> [What is needed]
Recast the data below as a numbered list, from the line containing "You are a computer-use" through the last line of the data, inclusive, omitting blank lines.

[Click-target data]
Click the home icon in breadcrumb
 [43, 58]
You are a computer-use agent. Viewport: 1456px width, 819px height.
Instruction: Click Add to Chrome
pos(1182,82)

> [Exercise solution]
1. You are a computer-use agent. Viewport: 1456px width, 819px height.
2. Instruction: Click Add to Chrome
3. pos(1182,82)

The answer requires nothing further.